Accenture is the latest victim of the LockBit ransomware gang.
LockBit Ransomware Hits Accenture
The cybercriminals recently posted the name and logo of the company, which is a global business consulting firm. As such, Accenture’s clients include 91 names of the Fortune Global 100, and at least three-quarters of the Fortune Global 500. Some of its clients are Alibaba, Google and Cisco. This is one of the world’s leading tech consultant companies, with more than 500,000 employees across 50 countries.

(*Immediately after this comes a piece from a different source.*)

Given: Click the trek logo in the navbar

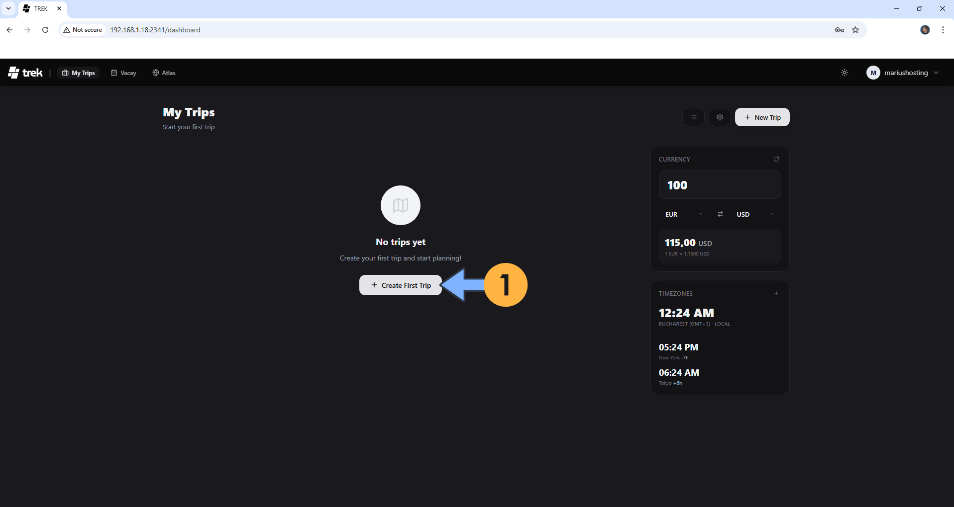Looking at the screenshot, I should click(x=25, y=73).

Following the attack, the LockBit RaaS gang offered for sale Accenture’s databases. Security Affairs reported that, once the ransom payment deadline was reached, a leak side displayed a folder named W1 which contained a collection of PDF documents. Accenture has confirmed the attack. According to its statement, the company identified irregular activity in one of its environments, but quickly proceeded with isolating the compromised servers. “We fully restored our affected servers from backup, and there was no impact on Accenture’s operations, or on our clients’ systems,” Accenture said.
Security researchers say that the cybercrime gang that hit the company is known as LockBit 2.0. It is noteworthy that Cyble researchers suggested that the attack could have been an insider job. According to a tweet Cyble shared, LockBit has been hiring corporate employees to gain access to their targets’ networks.
Following a series of high-profile, large-scale ransomware attacks, security researchers outlined a new extortion trend. Called triple extortion, it is the expansion to the double extortion technique, which integrates an additional threat to the process (hence the name). The first ransomware attack that illustrates the technique took place in October 2020. The Finnish Vastaamo clinic had its internal systems accessed and the data of its 400 employees and approximately 40,000 patients stolen.
Then, in February 2021, the REvil/Sodinokibi gang announced they added two stages to their regular ransom scheme – DDoS attacks and phone calls to the victim’s business partners and the media. It is noteworthy that the REvil group is now offering DDoS services and voice-scrambled VoIP calls to journalists and colleagues of victims as a free service added to its RaaS package.
This technique aims to increase the chances of ransom payments within the given deadline.
“Third-party victims, such as company clients, external colleagues and service providers, are heavily influenced, and damaged by data breaches caused by these ransomware attacks, even if their network resources are not targeted directly,” Check Point added in a recent report.
What would the outcomes of Accenture’s ransomware attack be?
According to Hitesh Sheth, president and CEO at Vectra said in a conversation with ThreatPost that “all businesses should expect attacks like this, but particularly a global consultancy firm with links to so many companies.”
“It’s too soon for an outside observer to assess damage. However, this is yet another reminder to businesses to scrutinize security standards at their vendors, partners, and providers. Every enterprise should expect attacks like this – perhaps especially a global consulting firm with links to so many other companies. It’s how you anticipate, plan for and recover from attacks that counts,” Sheth pointed out.